Inside the final 10km, the break fractured. Just shy of the 3km mark, Courteille and Van de Walle, the last two riders standing from the early move had rejoined the bunch.
Argos-Shimano and Omega Pharma-Quick-Step readied their sprint trains as Matthews was forced to make due without a full lead-out due to the chase work done by his team.

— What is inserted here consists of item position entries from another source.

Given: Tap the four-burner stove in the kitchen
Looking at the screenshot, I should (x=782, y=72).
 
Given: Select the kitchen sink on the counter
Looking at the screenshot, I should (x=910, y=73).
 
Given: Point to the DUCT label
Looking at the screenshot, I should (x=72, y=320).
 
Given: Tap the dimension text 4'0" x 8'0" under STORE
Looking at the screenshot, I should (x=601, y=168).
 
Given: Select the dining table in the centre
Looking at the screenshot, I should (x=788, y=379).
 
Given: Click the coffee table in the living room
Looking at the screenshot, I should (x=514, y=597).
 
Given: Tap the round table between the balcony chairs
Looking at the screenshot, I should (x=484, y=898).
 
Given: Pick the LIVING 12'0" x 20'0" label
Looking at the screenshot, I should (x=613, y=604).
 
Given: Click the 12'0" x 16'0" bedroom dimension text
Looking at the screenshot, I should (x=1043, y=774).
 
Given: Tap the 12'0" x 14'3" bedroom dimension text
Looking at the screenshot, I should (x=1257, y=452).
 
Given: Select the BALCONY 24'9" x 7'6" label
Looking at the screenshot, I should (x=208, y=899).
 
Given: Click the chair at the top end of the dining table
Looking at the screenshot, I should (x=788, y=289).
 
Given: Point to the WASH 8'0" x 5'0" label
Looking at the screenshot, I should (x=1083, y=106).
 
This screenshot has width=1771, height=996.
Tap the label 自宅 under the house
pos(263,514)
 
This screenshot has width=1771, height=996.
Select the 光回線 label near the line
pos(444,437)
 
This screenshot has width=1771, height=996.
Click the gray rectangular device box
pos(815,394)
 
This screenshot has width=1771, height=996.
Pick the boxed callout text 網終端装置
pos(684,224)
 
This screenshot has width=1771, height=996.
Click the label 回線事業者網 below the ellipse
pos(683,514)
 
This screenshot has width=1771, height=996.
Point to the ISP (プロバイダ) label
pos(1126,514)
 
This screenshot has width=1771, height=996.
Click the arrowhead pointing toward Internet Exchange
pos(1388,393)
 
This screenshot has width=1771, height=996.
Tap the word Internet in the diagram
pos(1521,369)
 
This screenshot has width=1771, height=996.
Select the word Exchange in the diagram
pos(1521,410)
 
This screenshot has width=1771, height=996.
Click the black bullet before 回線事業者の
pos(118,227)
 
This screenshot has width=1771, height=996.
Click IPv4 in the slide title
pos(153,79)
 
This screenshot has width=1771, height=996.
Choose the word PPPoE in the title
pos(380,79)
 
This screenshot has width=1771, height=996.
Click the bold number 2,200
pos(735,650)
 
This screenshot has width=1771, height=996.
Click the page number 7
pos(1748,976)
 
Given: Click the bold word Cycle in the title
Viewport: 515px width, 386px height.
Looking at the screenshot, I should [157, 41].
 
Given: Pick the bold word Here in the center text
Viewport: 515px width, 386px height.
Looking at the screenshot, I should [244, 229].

He patiently bided his team as the trains jostled for position and remained calm when Philippe Gilbert (BMC) accelerated away from the field inside the final kilometre.
“I had a hint that Gilbert was going to make that move,” noted Matthews. “I was expecting it. I think he thought the final would be more uphill, but it was a flat sprint. It wasn’t hard enough for a move like that. He came back pretty quickly because of the lead-outs going from Quick-Step and Argos. I had a clear line in the end to open my sprint and show my sprinting legs to the world.”
Matthews hit the front around the 200 metre mark, and once on the front, he handily held off his challengers.
“When I was on the podium, I noticed there were a fair few Aussies in the crowd,” said Matthews. “Winning a Grand Tour stage is great; climbing onto the podium on the other side of the world to celebrate that win and having people from home there to cheer you on is really something special.”
“It’s super awesome for the team to have a win already on stage five,” Matthews added. “We have a lot of potential on a lot of the coming stages. I think this is just the beginning for us.”